Return every line of text in the items below as a JSON list of strings, one string per line, skipping blank lines and leaving out the pictures.

★ ★ ★ ★ ★ ★ ★

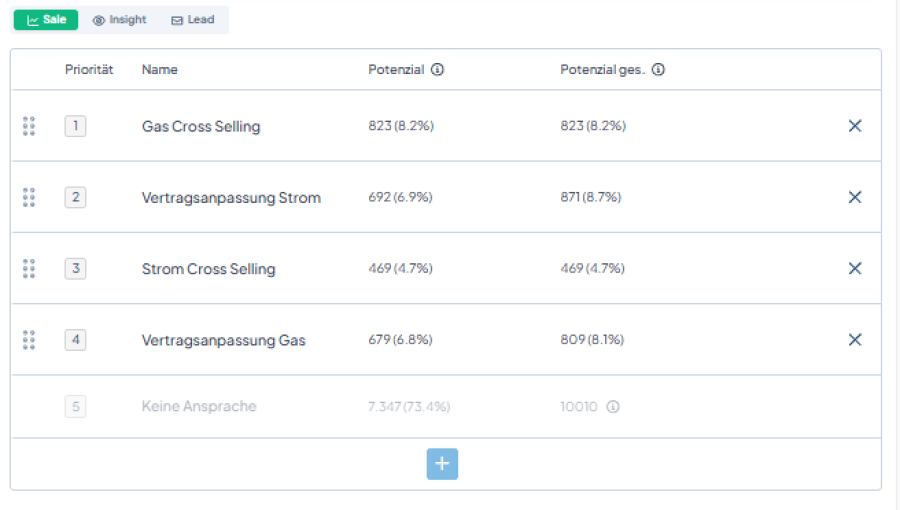The image size is (900, 510).
Task: Show info for Potenzial column header
Action: [438, 70]
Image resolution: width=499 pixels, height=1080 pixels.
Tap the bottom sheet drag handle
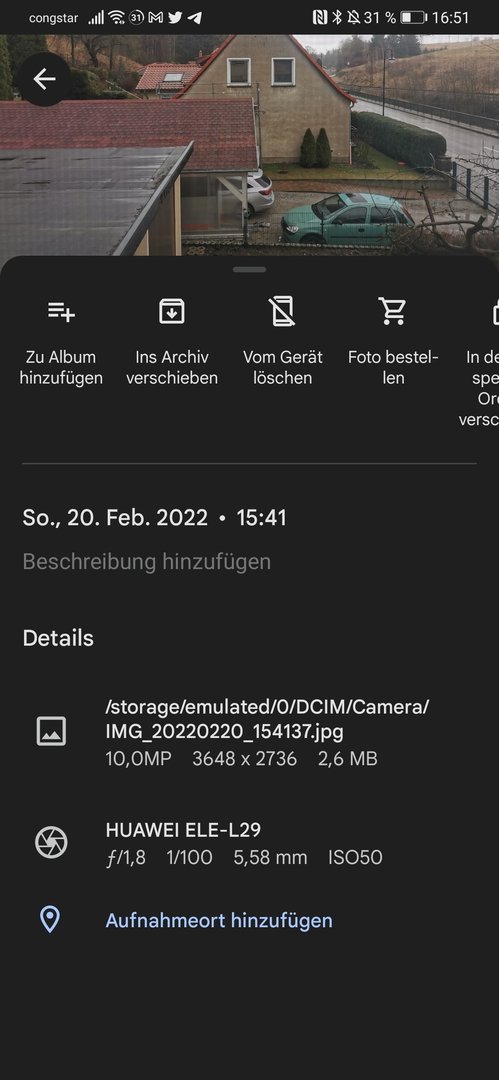coord(250,269)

★ ★ ★ ★ ★ ★ ★

[COMPLETED TASK]
[
  "The image size is (900, 510).",
  "Task: Show info for Potenzial column header",
  "Action: [438, 70]",
  "Image resolution: width=499 pixels, height=1080 pixels.",
  "Tap the bottom sheet drag handle",
  "coord(250,269)"
]